Sensitivity is touching both ways

The opportunities for travel afforded through Equal Employment Opportunity training.

 

For those of us whose intellectual life support mechanisms are nourished by an appreciation of irony the Department of Defence, and Russell Offices in particular, can be seventh heaven at times. There are simply moments when you can do nothing but kick back and ride the slide from the sublime to the ridiculous.

A few weeks ago, Barney (Air Marshal Barney Stoush, my boss the VCDF) and I were required to undergo one of the mandated regular seminars in sensitivity training. I can’t remember exactly which type it was ? gender, sexuality, ethnicity, religion, multicultural appreciation, recognition of sexual harassment, cross-species awareness ? and it really doesn’t matter, they all appear the same after a while and have similar results anyway.

Luckily this one was in a conference room with a window so I could partly pass the time by watching the smokers and the shivering sparrows in the R1 courtyard idle another morning away.

This soon unconsciously transitioned into an efficiently time-zapping daydream about floating the case for compulsory non-smoker sensitivity training.

My reverie in this regard was eventually broken by the now deeply-programmed guilty thought that my automatic appraisal of these bludgers sunning themselves was probably judgemental and therefore insensitive and no doubt illegal.

It just goes to show how all this sensitivity training eventually seeps into your paranoia glands. There didn’t seem much point broaching the ethical dilemma with the contract zealot giving the presentation so when a break was called I diplomatically woke Barney to seek his senior officer opinion.

Before I could raise the matter we were interrupted by Barney’s secretary summoning us back to the office urgently. I wasn’t sure whether Barney had pre-arranged this rescue or it was a genuine one, but on returning to the VCDF suite we were met by one of the many departmental functionaries responsible for public affairs.

The PA guru was clutching a canvas laundry bag which at least cut down on the intensity of the hand wringing.

Apparently some tabloid had printed a years old spoof formal photo gone wrong, staged by some Townsville diggers, in which the said laundry bags were used to imitate Ku Klux Klan hoods. Barney, who being a senior ADF officer has no public affairs authority or responsibilities until something goes wrong, immediately smelled a rat.

It seems they wanted Barney to front an ABC interview program in order to grovel and try and put the spoof photo in context.

Barney ducked this obvious PC ambush by suggesting that a senior Army figure might have more weight, especially in a case of apparent gallows or black humour.

After the spin doctor had left, Barney fell into one of his increasingly frequent philosophical moods ? perhaps his retirement as rumoured in The Canberra Times is not far off.

As one of the few senior air force officers with a real experience of jointery, Barney is a fount of considerable wisdom on the dark and mysterious corners of ADF culture.

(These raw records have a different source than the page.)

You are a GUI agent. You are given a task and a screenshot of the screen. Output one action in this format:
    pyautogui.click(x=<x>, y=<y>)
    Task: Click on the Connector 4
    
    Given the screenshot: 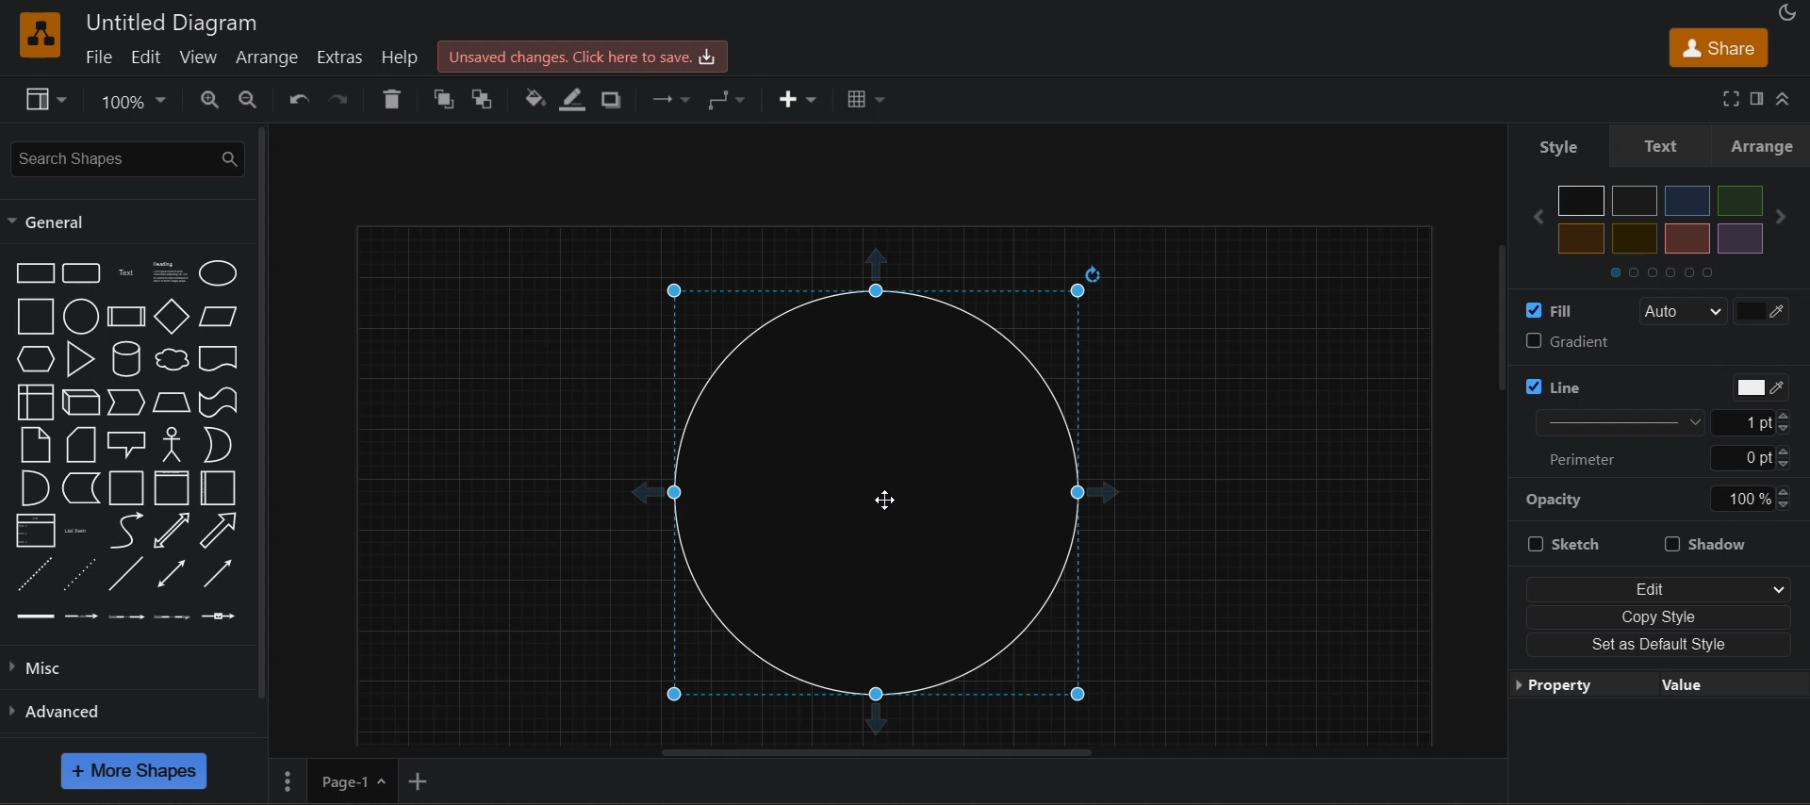 What is the action you would take?
    pyautogui.click(x=170, y=617)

No doubt prompted by thoughts about the likely impending witchhunts to scapegoat the supposedly insensitive, he fell to musing on one of his pet fixations, the department’s Equal Employment Opportunity (EEO) branch.

As his eyes swept the badge of my hat on its stand, Barney sought my observations about the presence of inequality in the defence force.

I mumbled the usual deeply programmed mumbo jumbo about needing to do more to adapt to modern Australian culture but Barney, as usual, cut my waffle short.

‘Have you ever considered the irony’ he asked, ‘that we spend inordinate amounts of time, money and effort in stamping out perceived inequalities that are just as common in the rest of society but miss absolutely those which are most virulent and most peculiar to our own profession’?

Warming to his topic he went on. ‘After all, as they mentioned again this morning, unlawful discrimination is the making of arbitrary judgements as to someone’s worth, effectiveness and career prospects based on unjustified stereotypical perceptions rather than their individual merit’.

Going to full throttle he explained, ‘the glaringly worst cases we have are the way fighter pilots treat everyone else in the air force as automatically and permanently inferior, followed closely by the blind snobbery of Arms Corps officers in the army. Not to mention the way Principal Warfare Officers just assume everyone else in the navy is there to enhance their career and are incapable of deep professional knowledge or an original idea’.

As Barney’s analysis tapered off I found myself nodding in agreement and not just because I’m the personal staff officer to a three-star. ‘Perhaps’, I tentatively ventured, ‘we could insist the EEO people look into it’.

Barney was silent for a full 20 seconds ? often a characteristic sign of suppressed outrage in senior officers, then muttered something about ‘that crowd not being able to find a large item of their anatomy with both hands’.

A thought then apparently struck him, out of left field, as they say. ‘Draft me a minute to the Secretary recommending a team of EEO advisers be sent to Baghdad to ensure the embassy security detachment are interacting with the local community appropriately during a war. That should solve several problems at once’.

As an afterthought he added, ‘make sure they are issued Kevlar laundry bags in case they appear (hooded) on Al Jazeera’.